17 states have sued to stop the joint-employer rule. No, not yesterday’s joint-employer rule; the other one.


Image by Okan Caliskan from Pixabay

Is your head spinning? Ok, sit down. I’ll explain it.

Yesterday, I blogged about the National Labor Relations Board announcing its joint-employer rule. Under the Board’s new rule, a joint-employer relationship involves one business that possesses and exercises substantial direct and immediate control over one or more essential terms and conditions of employment of another employer’s employees. You can read here all about that rule, which will take effect in April 2020.

The lawsuit.

Yesterday, the District of Columbia and 17 states, among them New Jersey, Pennsylvania, New York, and California, filed a federal complaint in the Southern District of New York to block the joint-employer rule. But, not yesterday’s Board-issued joint-employer rule.
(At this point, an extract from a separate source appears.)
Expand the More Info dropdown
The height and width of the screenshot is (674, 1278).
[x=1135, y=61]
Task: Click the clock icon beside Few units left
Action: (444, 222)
No, I’m talking about the joint-employer rule that the U.S. Department of Labor (DOL) issued earlier this year in January. I blogged about those rules here. In the final rule, the DOL offered a four-factor balancing test for determining Fair Labor Standards Act joint-employer status in situations where an employee performs work for one employer that simultaneously benefits another entity or individual. The balancing test examines whether the potential joint employer:

  • Hires or fires the employee;
  • Supervises and controls the employee’s work schedule or conditions of employment to a substantial degree;
  • Determines the employee’s rate and method of payment; and
  • Maintains the employee’s employment records.

So, what’s wrong with the DOL joint-employer rule?

According to the 18 plaintiffs, the DOL’s joint-employer rule “would impermissibly narrow the FLSA’s coverage,” “make[e] workers even more vulnerable to underpayment and wage theft,” and ultimately “violate the Administrative Procedure Act.” Specifically, the plaintiffs claim that the rule violates the APA because:

  • it is inconsistent with the FLSA’s statutory text and remedial purpose;
  • contravenes Supreme Court precedent;
  • is arbitrary and capricious; and
  • fails to consider and quantify adequately the harms that workers will suffer in terms of underpayment and stolen wages.

But, can the plaintiffs win?

The DOL rule takes effect next month, and presumably, the plaintiffs will seek injunctive relief block it. Unfortunately, I’m not much of an expert on the Administrative Procedure Act. But, this article from Ben Penn at Bloomberg Law indicates that the states must “may first have tackle questions about whether they have legal standing to sue.”

Whatever happens, I’ll keep you updated.